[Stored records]

• • • •

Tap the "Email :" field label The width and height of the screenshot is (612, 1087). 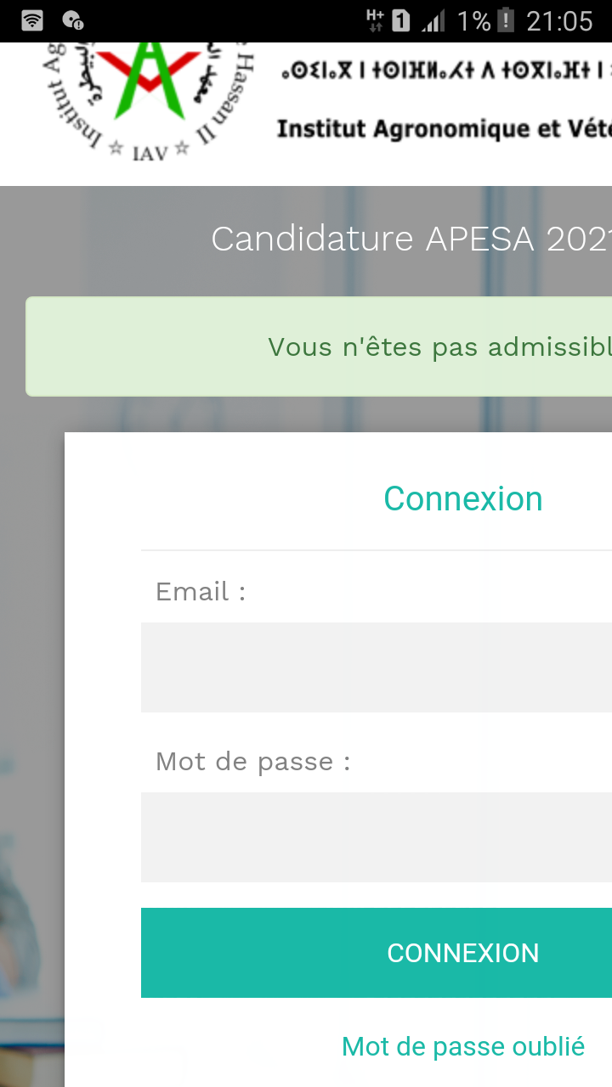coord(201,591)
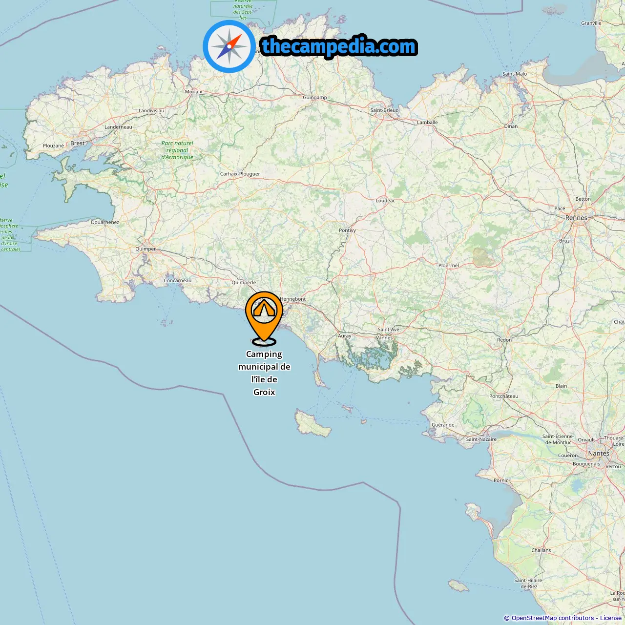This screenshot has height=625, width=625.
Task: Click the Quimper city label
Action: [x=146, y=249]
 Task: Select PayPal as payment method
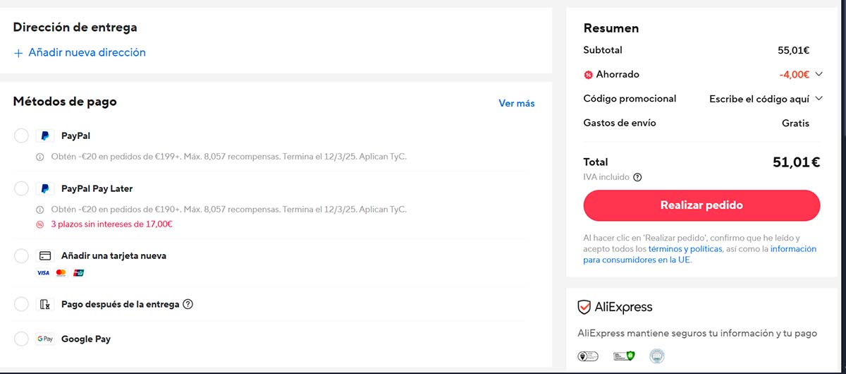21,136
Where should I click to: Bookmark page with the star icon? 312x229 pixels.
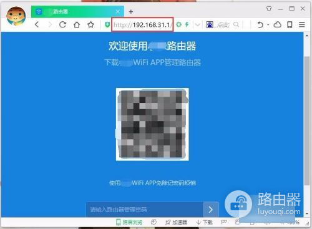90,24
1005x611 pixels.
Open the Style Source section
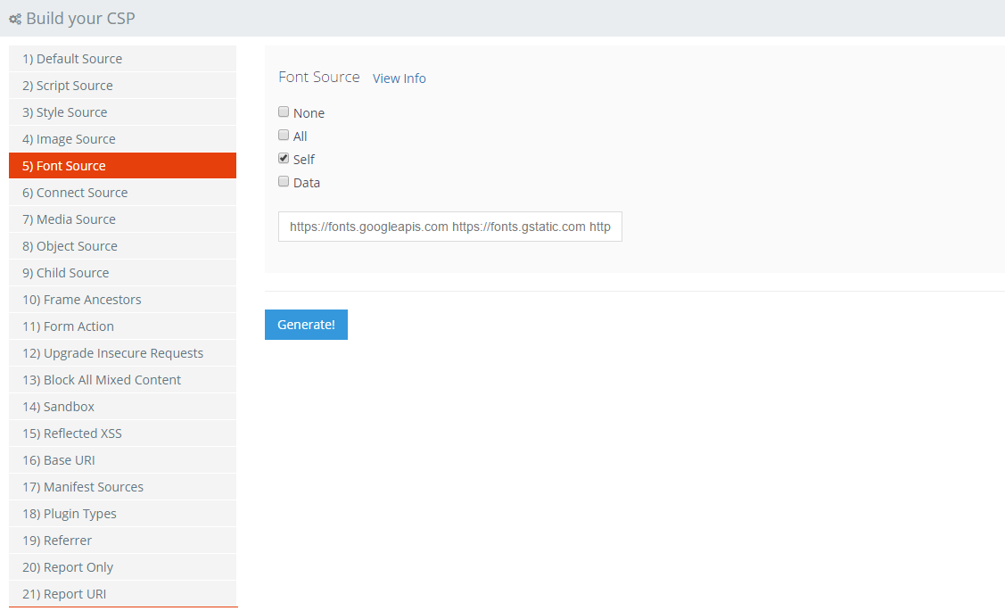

• • • •

:: Prompt ::
Please output the lines from the line that contains "Where should I" through the end of the records, both ends included, exactly and with no pictures.

:: Task result ::
Where should I click to: Bookmark page with the star icon? 312x229 pixels.
90,24
1005x611 pixels.
Open the Style Source section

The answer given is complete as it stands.